For the past year in Australia, the particular woman on fire has been an actress named Eryn Jean Norvill — someone who never wanted to come forward at all. In late 2017, two front-page articles in The Daily Telegraph reported on Rush’s “inappropriate behaviour” during a 2015-16 production of “King Lear” by the Sydney Theatre Company. The paper, which memorably dubbed Rush “King Leer,” didn’t name the young actress who claimed he had harassed her. Rush adamantly denied the allegation and accused the paper of making “false, pejorative and demeaning claims.” He sued the publisher, Rupert Murdoch’s Nationwide News, and the articles were removed from the paper’s website.

When Nationwide News submitted its defense, it identified the actress as Norvill, who played Cordelia opposite Rush, and her name became a matter of public record.

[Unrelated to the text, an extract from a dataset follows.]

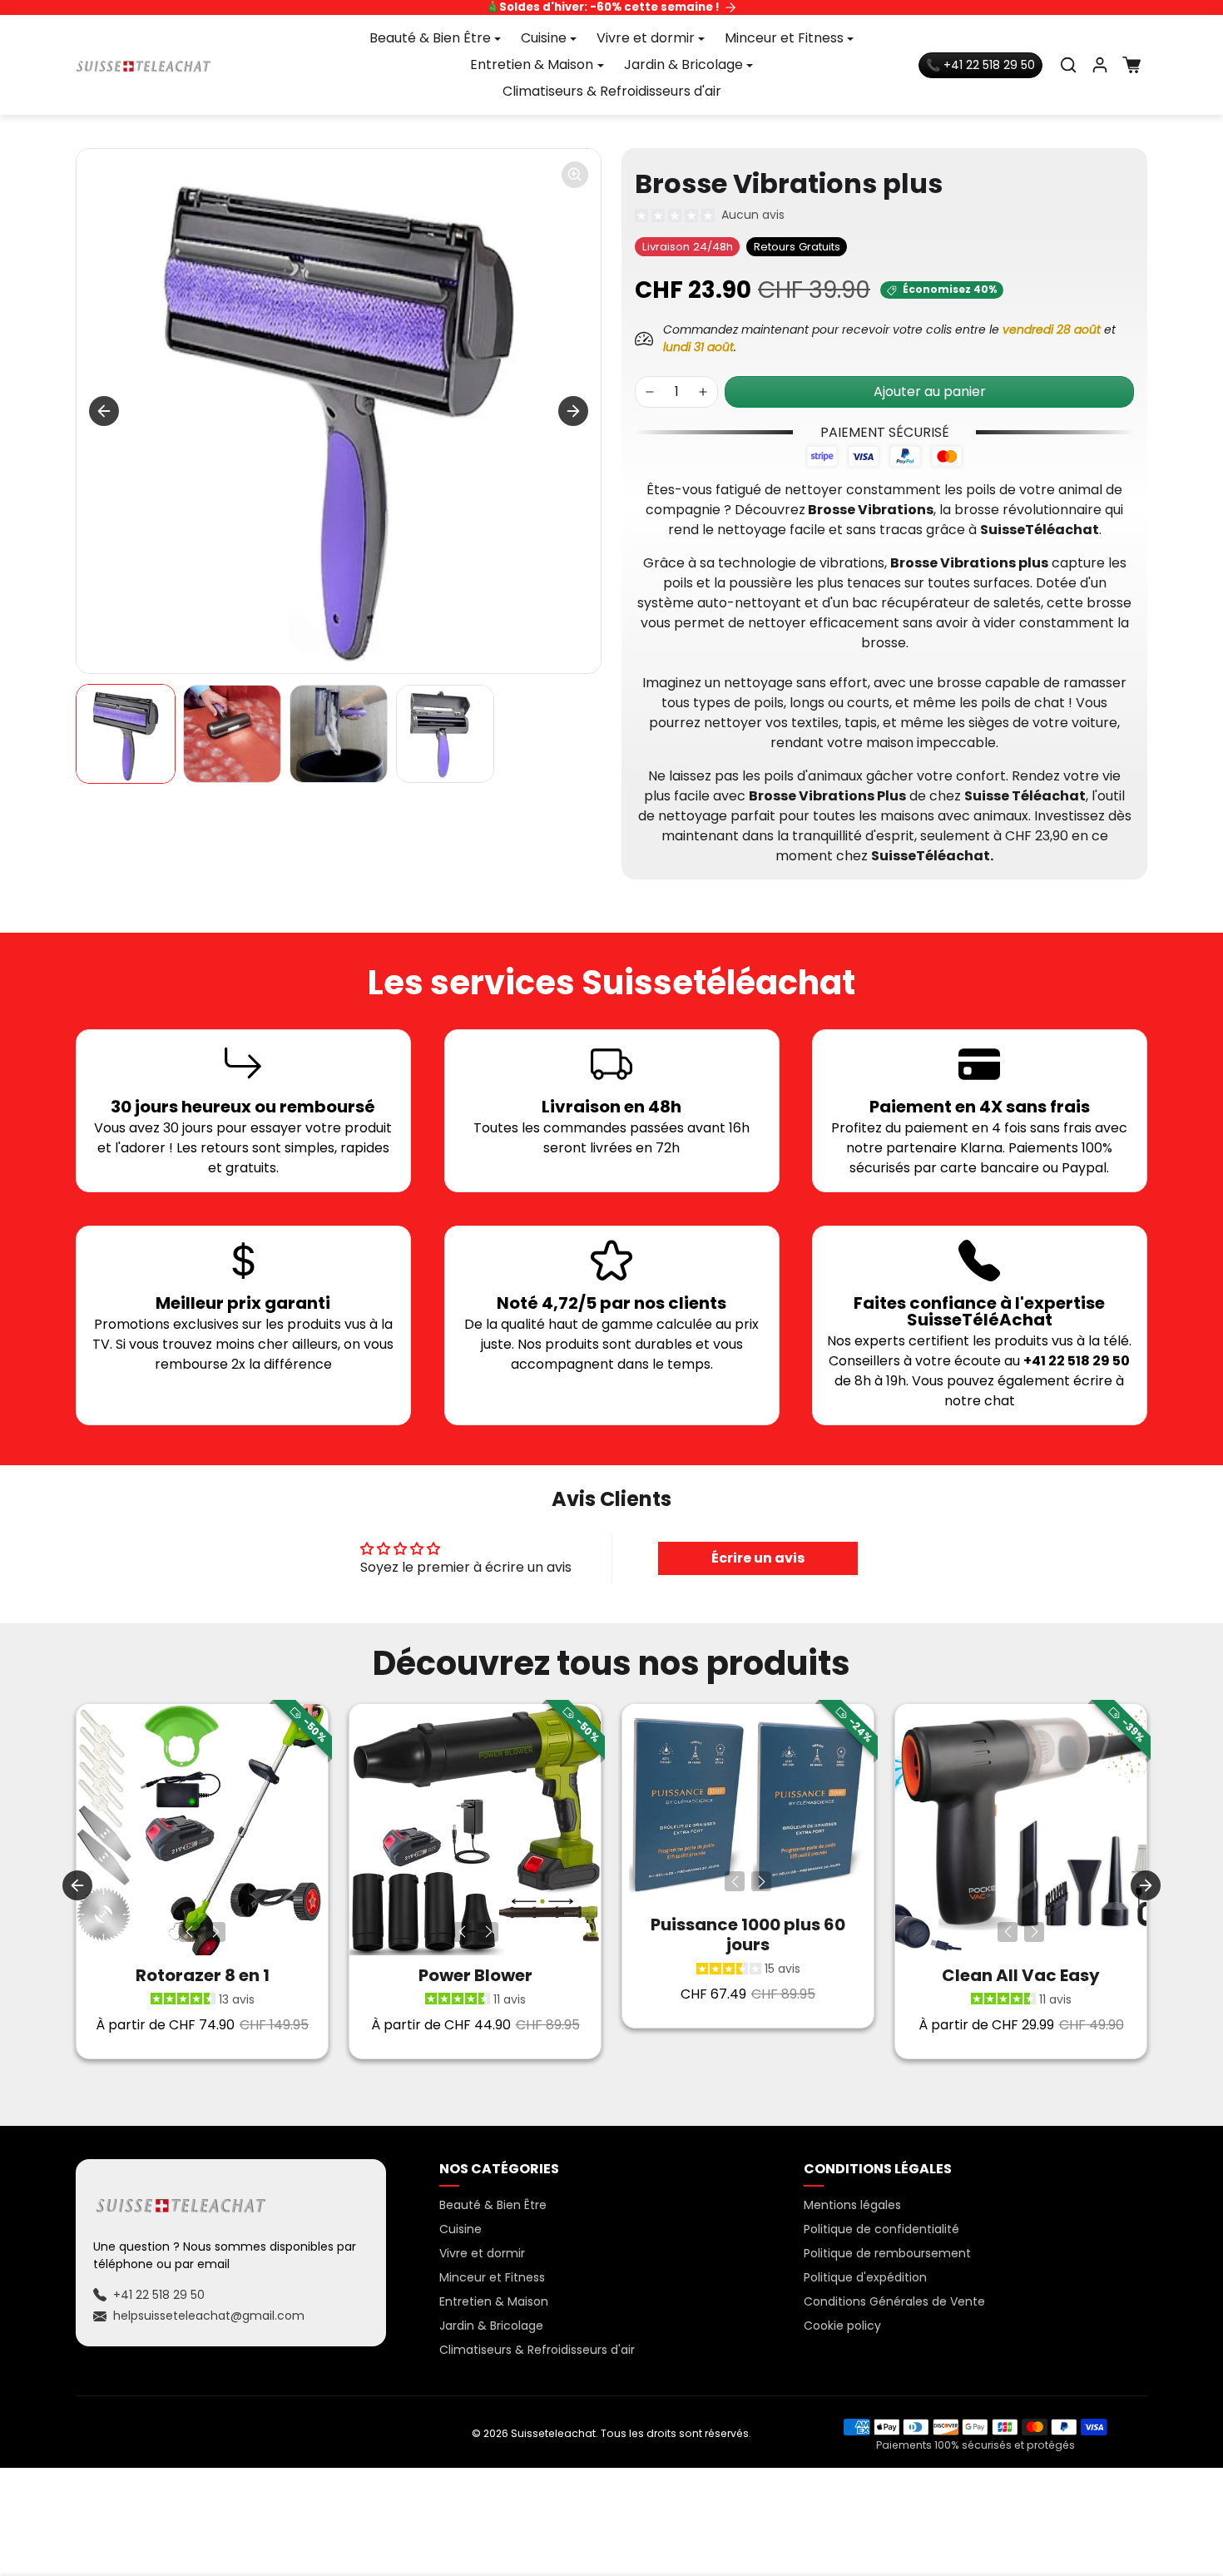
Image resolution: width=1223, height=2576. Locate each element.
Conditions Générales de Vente (894, 2301)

And so for the past several months, Norvill has been in the headlines as a leading witness in the case, despite the fact that she had complained to the theater company about Rush’s behavior informally and confidentially. “What mattered to The Daily Telegraph here was their front page. She didn’t matter,” David Marr, a journalist for The Guardian, told me. Still, we have learned much from Norvill’s testimony.

She said that she felt variously “trapped,” “frightened,”“shocked” and “confused” during the play’s run. She claimed Rush “deliberately” touched her breast onstage, sent her suggestive text messages, called her “yummy” and more. “I was at the bottom of the rung in terms of hierarchy and Geoffrey was definitely at the top,” she told the court. “I wanted to be a part of his world and we were also playing father and daughter. I felt as though if I was to speak or reprimand his behaviour, I would jeopardise the relationship, that tenderness, the closeness that is needed in those two roles.” “I had the least power,” she said. “What was I supposed to do?”

Losing friends

Last month, nearly a year since Rush filed suit against Nationwide News, the court finished hearing arguments in the defamation case. The judge is supposed to deliver his decision in the new year. Back when the case began, Stone said she “swore I would never come forward. My intention was to keep it private.” Instead of going public, Stone wrote the actor an email on December 11, 2017. Subject line: “Challenging times.” The email is self-aware and generous. “I’m sure that this moment is extremely challenging and my thoughts these last few weeks have come to you many times.

I hope you are OK. I worry about you, about Jane and the kids,” it begins, and then goes on to tell him that she was made uncomfortable by him during the play. “In the name of years of friendship I wanted to share with you what I have always been afraid to say,” she wrote. “I hope it’s possible for you to receive this in the spirit that it is meant. With a view towards healing.”

She never heard back

Now, she said, “I feel a responsibility to speak, but I know it will cost me friendships.” She hates the idea of hurting a mentor, someone who even helped her get a visa to work in the United States by writing a letter on her behalf. “If Geoffrey had written back and said I’m sorry and offered to work with me to inspire positive change in our industry, it may have transformed both of our lives for the better,” she said. “I despair that I am now in this situation.” And yet, Stone adds, “I do believe it’s a matter of significance to the public.”

“I also understand it might be confusing and look strange that I maintained a friendship with someone for so long who treated me in a way that made me feel uncomfortable. But there is the reality of professional influence and the reality of a complicated friendship, which ultimately was corroded by a sexual dynamic. But it was still a friendship.” Stone remains sympathetic to Rush, in a way. “The current system is built around the very famous and talented such that there is a lot of yes. There is not a lot of no. And that can encourage certain behaviours and that can happen incrementally over time to the point where a person may have not heard the word no in a long time. And it might not be their fault,” she said.

“We need compassion for that confusion.” Again and again, she returned in our conversations to the themes of compassion and change. “The possibility of redemption must always be on the table,” she said. “Not all #MeToo stories are the same. Each dynamic is different. For some, a criminal process is essential. In my case, I’m not interested in punishment. I am looking to change my industry and to work towards healing and growth.” That healing, however, is only possible when the truth is recognised — when inappropriate behaviour is not waved away because the rehearsal room is somehow unique as a “place of play and experiment,” as the director, Armfield, said on Australia’s “Q and A” television programme in October.

Some things are straightforward

“I’ve been in that particular dressing room in Sydney on many occasions with many wonderfully talented actors and many wonderfully talented clowns,” Stone told me. “And people have made me belly laugh till I couldn’t breathe.”